– Content and Marketing Coordinator, Press Office at EmmanuelleChaix
Summer is definitely drawing to a close now. I, like many other Londoners, attempted to elongate the season, by squeezing out another BBQ on Saturday, only to find myself standing in the rain in my flip flops. It is a shame that summer is over, but we can look back on the past few months, and relish in what a great time it has been. The weather has been glorious and The World Cup was absolutely spectacular. We will definitely remember the English team for a while, and they will find themselves placed amongst the rest of our country’s footballing greats. I felt it was important, however, if we are adding to the Football hall of fame, to remind ourselves of the original English football hero. The canine detective, Sherlock Bones if you will, Pickles, the crossbreed Collie.
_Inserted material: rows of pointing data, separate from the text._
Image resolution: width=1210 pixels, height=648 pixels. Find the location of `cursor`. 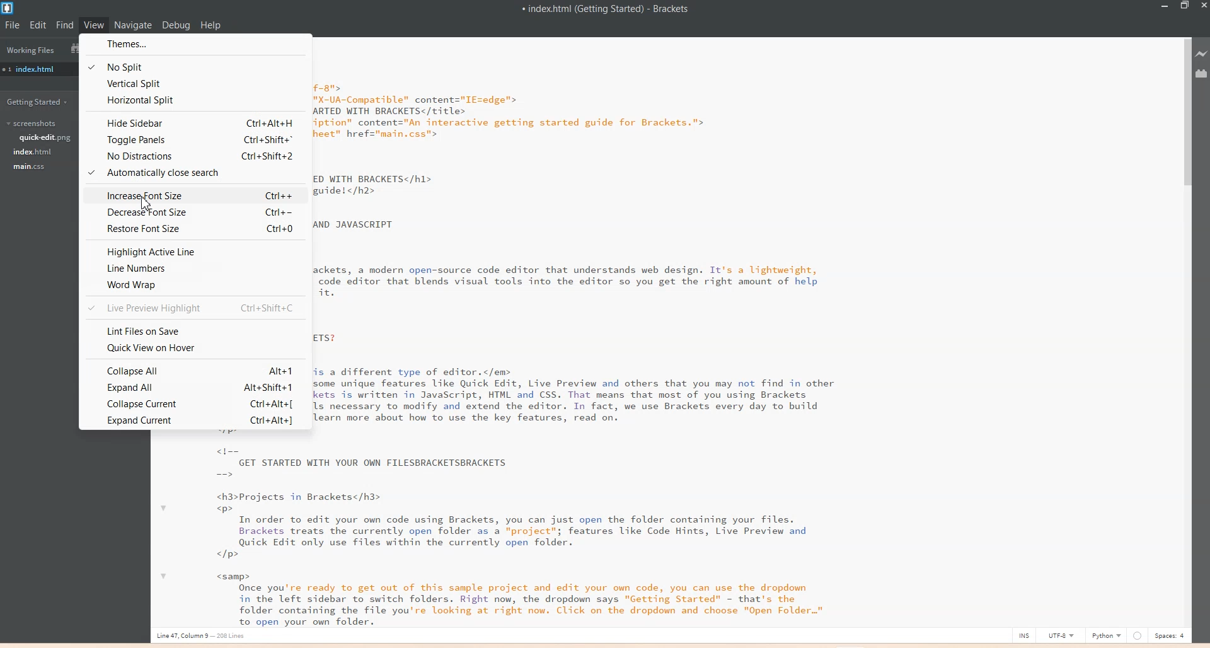

cursor is located at coordinates (146, 203).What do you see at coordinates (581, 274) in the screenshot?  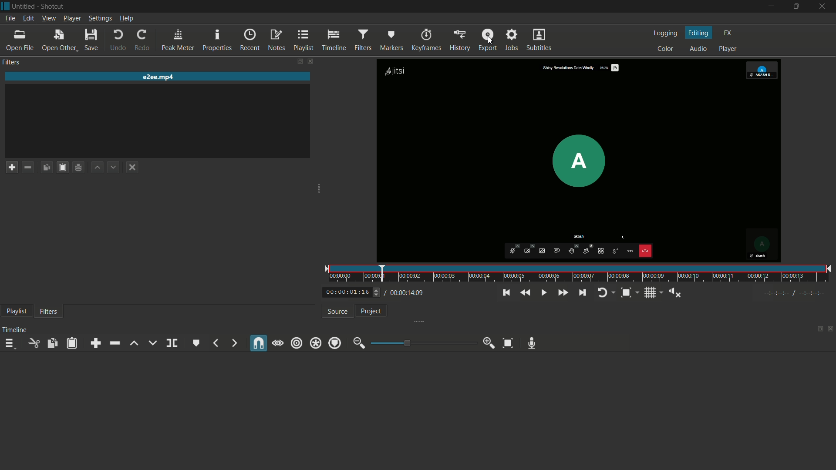 I see `time` at bounding box center [581, 274].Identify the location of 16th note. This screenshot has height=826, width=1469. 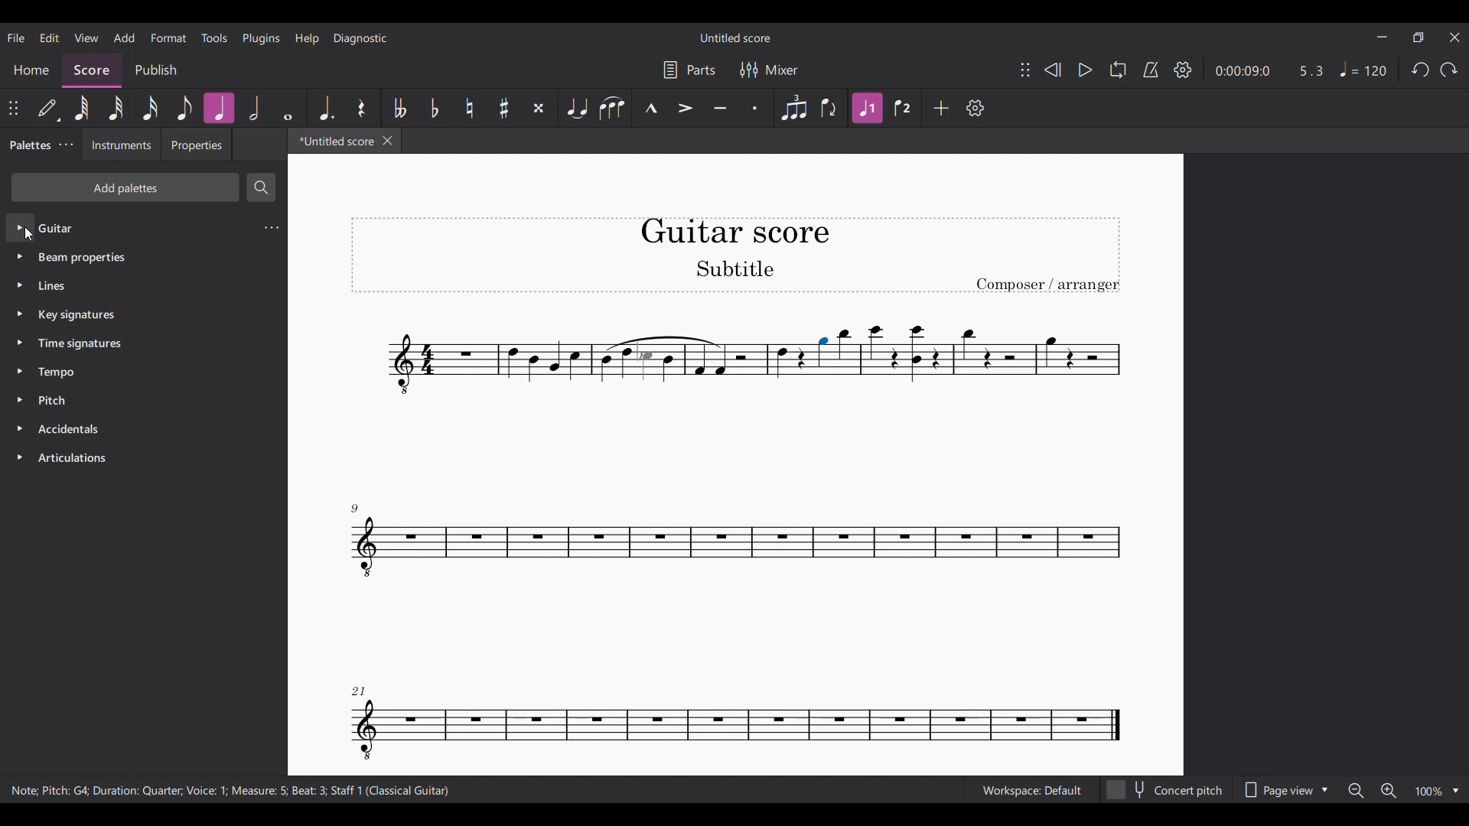
(150, 108).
In 1966, England was preparing to host the 8th Word Cup, excitement was building around the nation, and the Jules Rimet Trophy was being paraded round the country. In March 1966, it was being showcased at a stamp exhibition in Westminster. The trophy was in a glass cabinet and guarded by 6 police officers, but disaster struck when the trophy went walkies. ‘The FA deeply regrets this most unfortunate incident. It inevitably brings discredit to both the FA and this country.’ Was the rather bleak official statement given. The country went into melt down, determined to find the trophy. Rewards where offered up by numerous people for its safe return, but nothing came to light. There were false leads and rather farcical bribe attempts, but as the tournament came ever closer, we were trophy-less.
All of this changed when our heroic crossbreed Collie pawed into the frame. Pickles was on a walk in Upper Norwood, South London, with his owner David Corbett. Corbett speaks of Pickles catching a scent and disappearing into a bush. It was only when Corbett ventured towards his dog with a lead that he became aware that Pickles was investigating a brown package. Following Pickles’ adamant sniffing, he opened it up to discover the missing trophy.
Pickles immediately became a national celebrity. He was awarded a silver medal by the secretary of the National Canine Defence League (now the Dogs Trust), was presented with a silver platter covered with money and a bone chew toy, as well as being given a year’s supply of dog’s food. He even used his new found fame to get into acting, appearing in the comic caper ‘The Spy with the Cold Nose’, in which he received the double the usual fee a dog would be paid, due to his star status.
The infamous picture of Bobby Moore raising this same trophy after England won the entire tournament, presumably after being inspired by Pickles’ antics, is etched into the mind of any football fan. It marks the first and last time England had success on an international stage.
Without our canine hero, the country would have had a very different summer and Pickles should always be remembered as England’s first footballing hero.